> Página:
· · · ·
Essa dinâmica, ainda pouco conhecida do público em geral, ganhou visibilidade nas últimas semanas com o vazamento de mensagens privadas trocadas por assessores do ministro do STF e ex-presidente do Tribunal Superior Eleitoral Alexandre de Moraes.
As conversas, tornadas públicas pelo jornal Folha de S.Paulo, mostraram Airton Vieira, juiz instrutor de Moraes no STF, orientando, a pedido do ministro, a produção de relatórios no TSE sobre suspeitos de propagar desinformação sobre o processo eleitoral e ataques a ministros da Corte.
A conduta levantou críticas de que Moraes teria agido fora do rito processual e de forma parcial, ao solicitar relatórios que foram, depois, usados em inquéritos criminais para fundamentar decisões como bloqueio de contas em redes sociais, suspensão de passaporte e congelamento de contas bancárias.
Já outros especialistas dizem que o ministro atuou dentro do poder de polícia da Justiça Eleitoral e apenas solicitou relatórios sobre informações públicas divulgadas nas redes sociais — argumentos que o próprio magistrado usou em declarações públicas para justificar sua atuação.
A BBC News Brasil conversou com quatro ex-assessores de ministros do STF sobre como funcionam os gabinetes na Corte. Os entrevistados evitaram entrar no mérito da atuação de Airton Vieira e Moraes, mas ajudaram a entender melhor a dinâmica dessas equipes de assessoramento.
· · · ·
> Linhas listadas:

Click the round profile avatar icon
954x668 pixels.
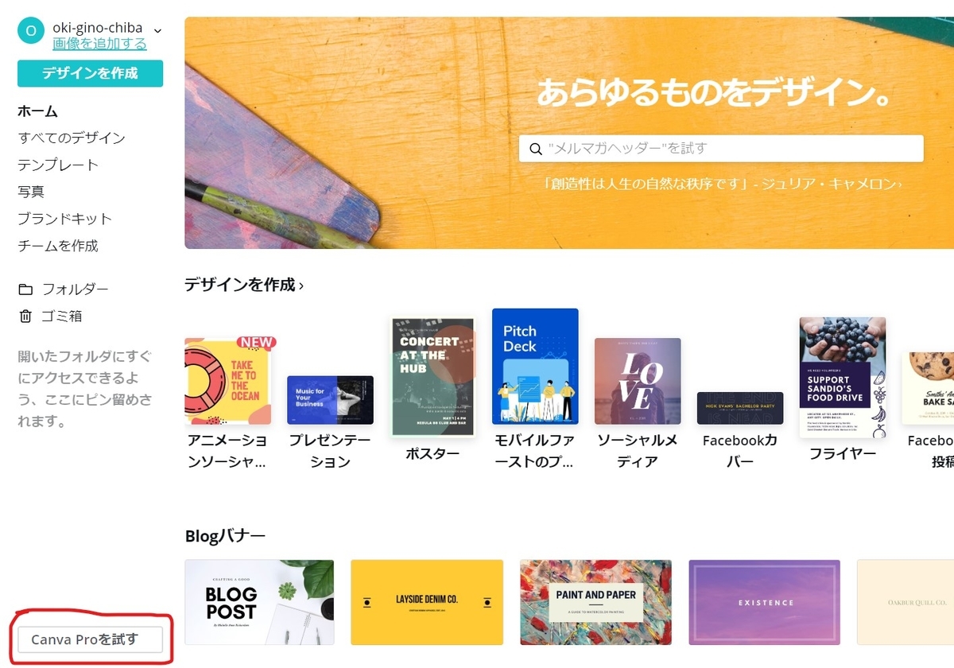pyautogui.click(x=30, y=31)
· · · ·
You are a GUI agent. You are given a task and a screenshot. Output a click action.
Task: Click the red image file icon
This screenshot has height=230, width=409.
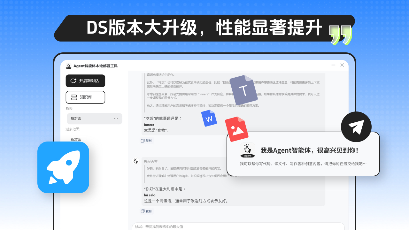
· · · ·
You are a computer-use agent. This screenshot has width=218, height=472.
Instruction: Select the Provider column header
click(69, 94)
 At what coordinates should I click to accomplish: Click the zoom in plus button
· · · ·
> Complete o seguinte:
1. De acordo com o texto sobre os assessores do STF, qual jornal tornou públicas as conversas?
2. Extraia do texto sobre os assessores do STF o trecho que começa nas palavras "A conduta levantou" e termina logo após "equipes de assessoramento.".
3. Continue o texto sobre os assessores do STF a partir da última frase apresentada.
As linhas listadas não são necessárias para resolver as tarefas.

> Respostas por tarefa:
1. O jornal Folha de S.Paulo.

2.
A conduta levantou críticas de que Moraes teria agido fora do rito processual e de forma parcial, ao solicitar relatórios que foram, depois, usados em inquéritos criminais para fundamentar decisões como bloqueio de contas em redes sociais, suspensão de passaporte e congelamento de contas bancárias.
Já outros especialistas dizem que o ministro atuou dentro do poder de polícia da Justiça Eleitoral e apenas solicitou relatórios sobre informações públicas divulgadas nas redes sociais — argumentos que o próprio magistrado usou em declarações públicas para justificar sua atuação.
A BBC News Brasil conversou com quatro ex-assessores de ministros do STF sobre como funcionam os gabinetes na Corte. Os entrevistados evitaram entrar no mérito da atuação de Airton Vieira e Moraes, mas ajudaram a entender melhor a dinâmica dessas equipes de assessoramento.

3.
A reportagem ouviu o advogado Davi Tangerino, professor da Fundação Getúlio Vargas (FGV) e da Universidade do Estado do Rio de Janeiro (Uerj) que assessorou o ministro aposentado Ricardo Lewandowski, atual ministro da Justiça e Segurança Pública; o advogado Felipe Fonte, professor da FGV que atuou no gabinete do ministro aposentado Marco Aurélio Mello; e o magistrado Leandro Galluzzi, que foi juiz instrutor dos ministro Cezar Peluso, já aposentado, e Teori Zavascki, falecido em 2017.
Também foi entrevistada uma advogada que atuou no gabinete de um ministro que ainda está na Corte, mas que preferiu não ser identificada na reportagem.
Segundo os entrevistados, são os auxiliares de maior confiança que costumam escrever, sob orientação e revisão dos ministros, as decisões de maior impacto dos gabinetes.
Eles também supervisionam os funcionários em postos mais baixos nos casos mais simples, o grosso dos milhares de processos ou recursos analisados anualmente – decisões que, muitas vezes, nem passam pelos olhos do ministro.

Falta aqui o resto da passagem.